== Listing ==

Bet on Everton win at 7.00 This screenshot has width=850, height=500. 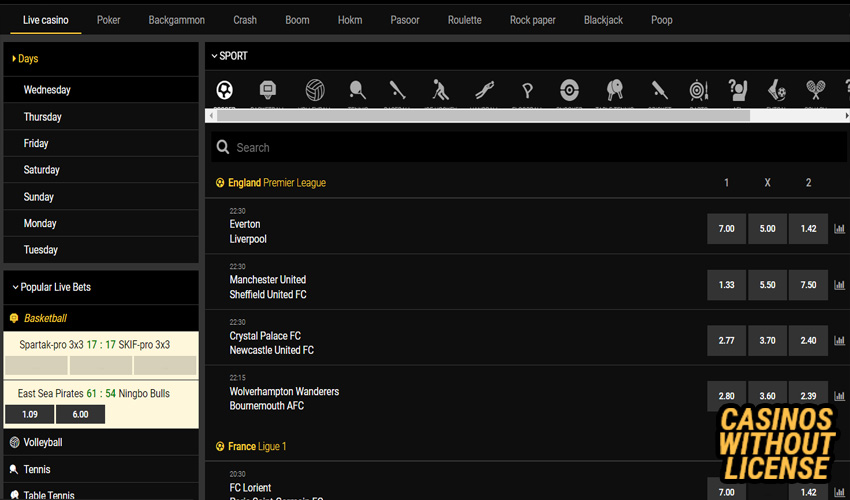tap(726, 229)
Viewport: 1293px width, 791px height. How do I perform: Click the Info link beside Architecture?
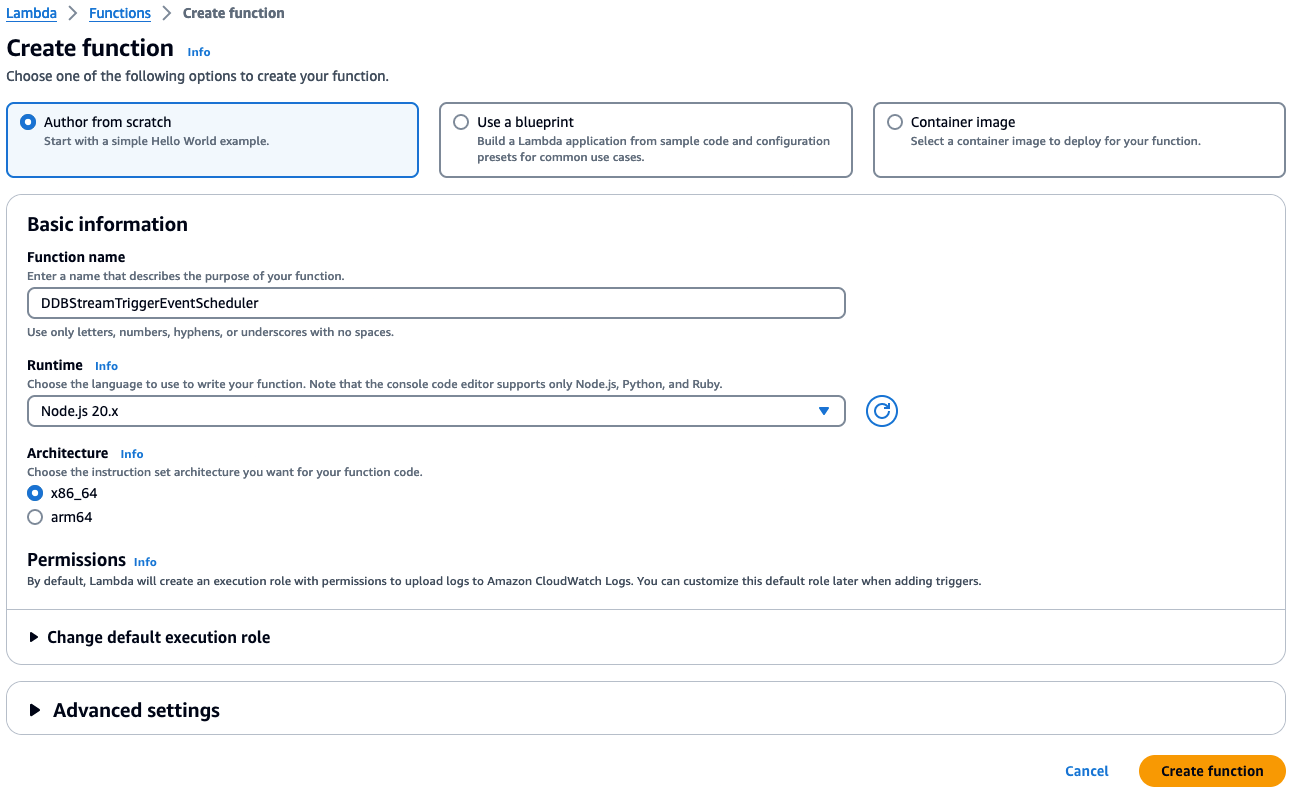pyautogui.click(x=131, y=453)
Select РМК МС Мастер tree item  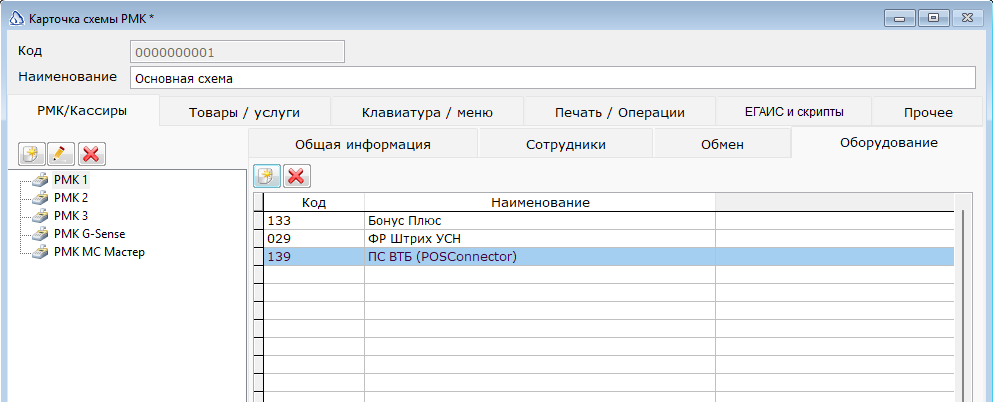pyautogui.click(x=99, y=252)
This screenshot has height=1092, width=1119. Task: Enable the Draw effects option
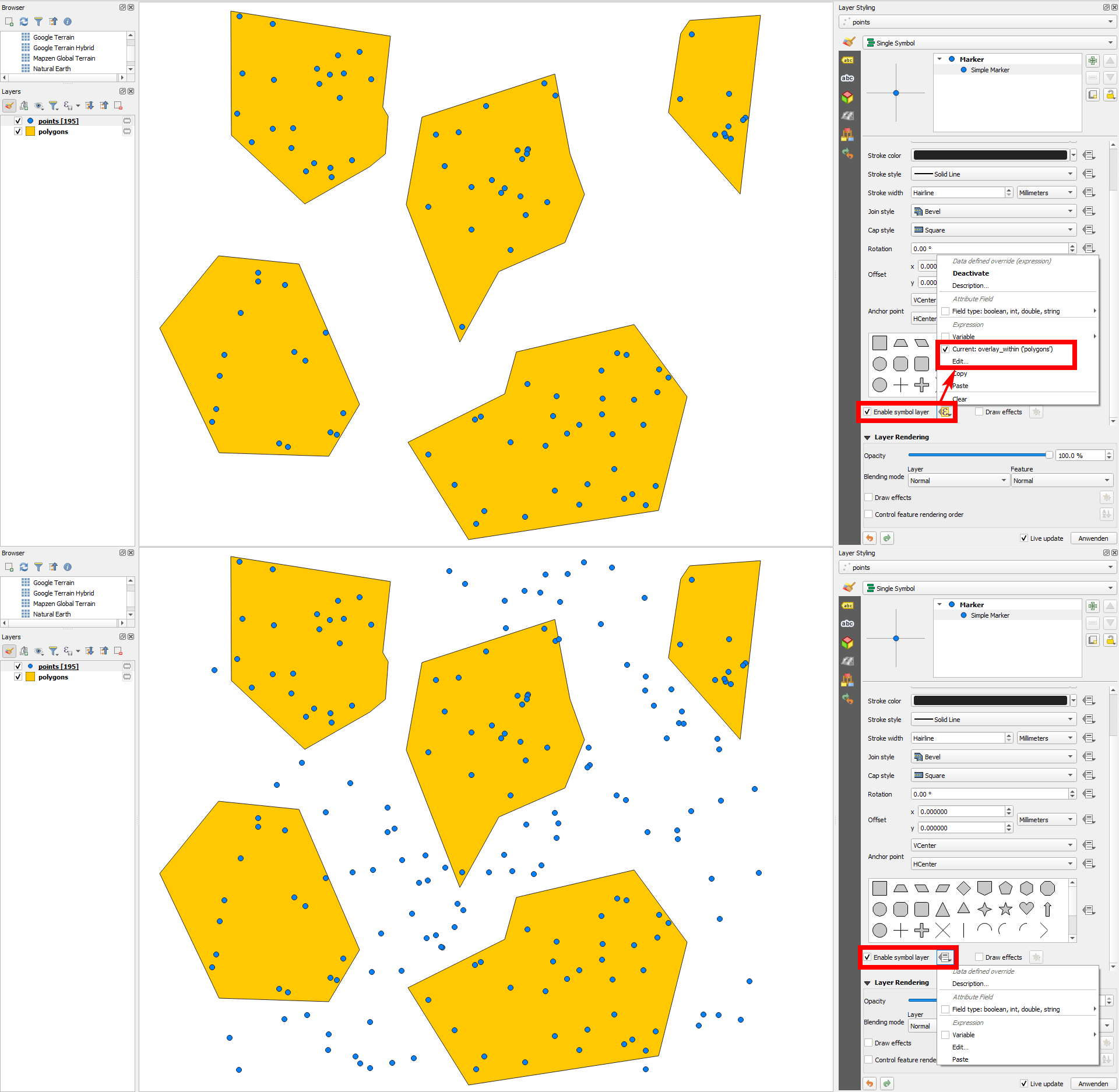(x=980, y=412)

===

Exercise prompt
Repeat the material from the line containing "This screenshot has height=1092, width=1119." through the end, substituting "setting" for "option" and leaving everything else unchanged. Leave the pictures out.

Task solution
This screenshot has height=1092, width=1119. Task: Enable the Draw effects setting
(x=980, y=412)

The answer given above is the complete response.